Let's take some hypothetical cases to make things more clear: I sell you some software that I have written and the license states "You agree not to wear green jumpers while using the software". Wearing a green jumper is a perfectly legal thing to do, so doing this while using the software would be a breach of the license and nothing else, while copying software in breach of the license is both a breach of the license and copyright infringement.
Another hypothetical. The license states "you may install the software on one computer at a time only; if you install it on two computers you pay me $10,000". In that case you could always claim you never accepted the license, in which case making two copies would be two copyright infringements instead of one copyright infringement, one breach of license, and one payment of $10,000.
And EULAs haven't been tested in court? Google for "ProCD vs. Zeidenberg".

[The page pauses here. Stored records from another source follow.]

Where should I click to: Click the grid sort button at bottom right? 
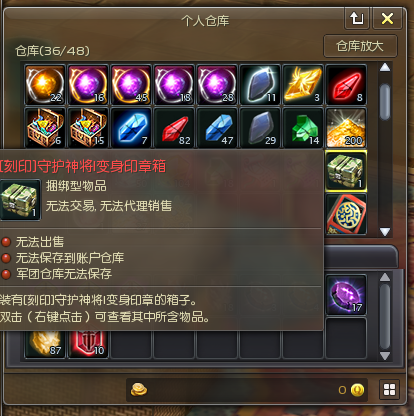pyautogui.click(x=389, y=389)
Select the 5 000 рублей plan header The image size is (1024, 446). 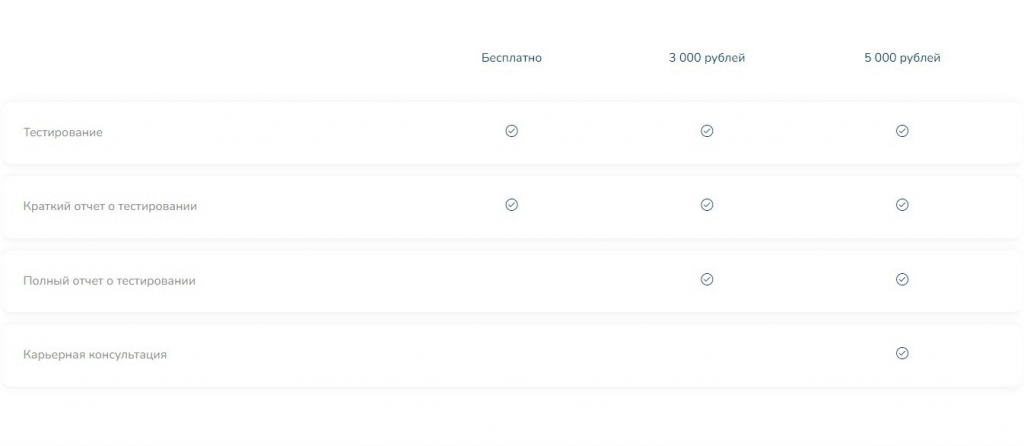click(902, 58)
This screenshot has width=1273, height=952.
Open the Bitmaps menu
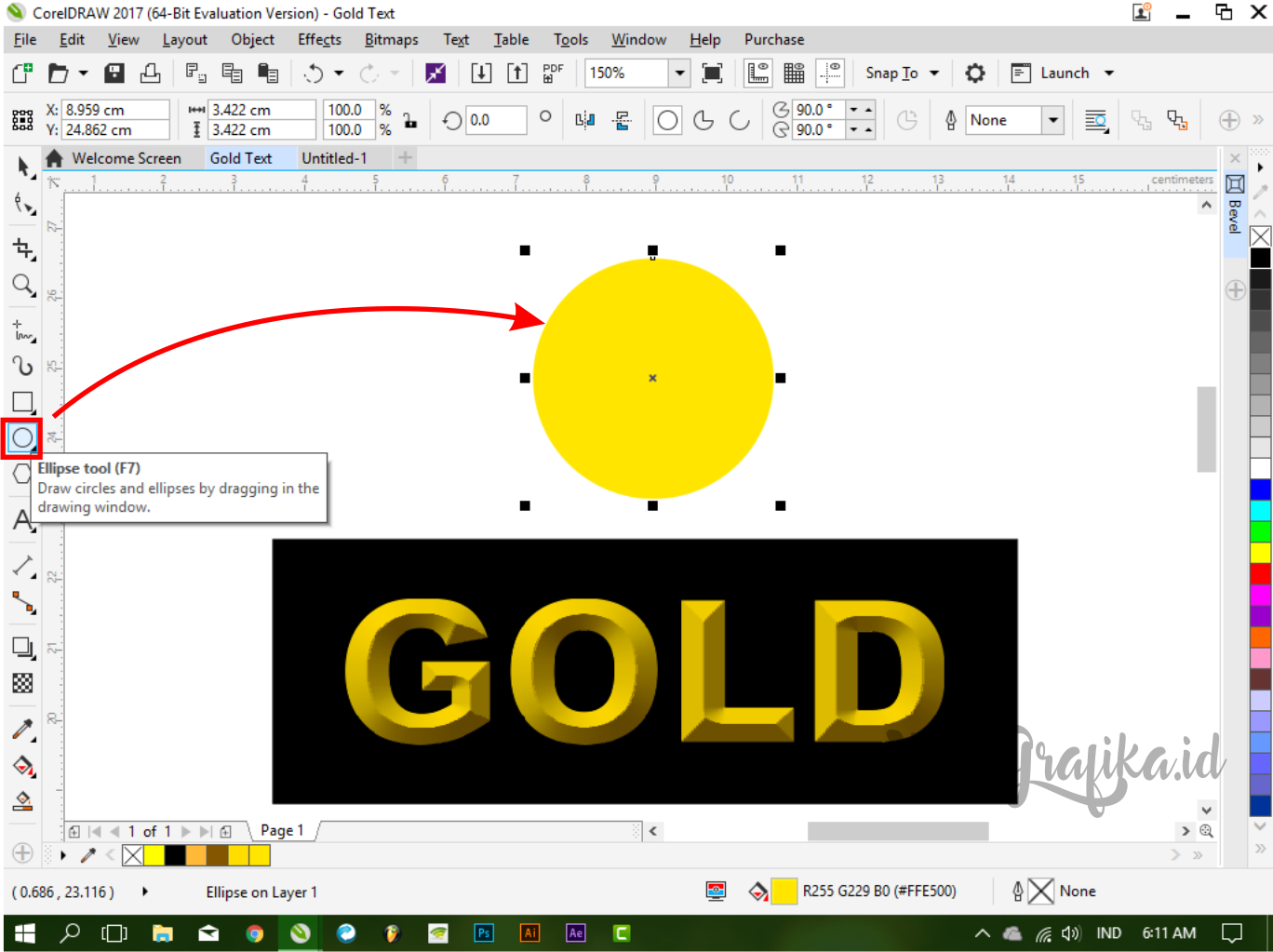[391, 39]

For a contract to be binding both parties have to agree upon it. You cannot enforce a contract on someone. I can purchase Mac OS X and not agree to any contract. So the law can't say squat. The only way to rectify that is to make sure someone agrees to the contract before the sale is final. But that is not how software is sold. When I buy software on Amazon, before reading any "hidden contracts" all sales are final. That's not a contract so far as I am concerned. Nice try to bully your point across though.
The law doesn't really care what misconceptions you have. Your misconception is that by handing over your money you entered a sales contract and then the seller springs some additional terms in you in the form of the EULA. That is not what happens, at least not in the case of MacOS X. Apple offers to sell a copy of MacOS X, but the offer is conditional on your acceptance of the license. Handing over the money is not enough; the sale only has happened after you accept the license. You can refuse to accept the license and ask for your money back. Obviously by handing over your money and getting a box (with no final sale yet) you are not agreeing to and not bound by the license, but until you accept it, the deal isn't done, the box with MacOS X inside is not legally yours, and _any_ copying would be copyright infringement.
BTW. The license is not "hidden". It is very visible when you try to install the software. It doesn't have to be visible to you when you hand over the money, as long as Apple accepts the software back after you find the license.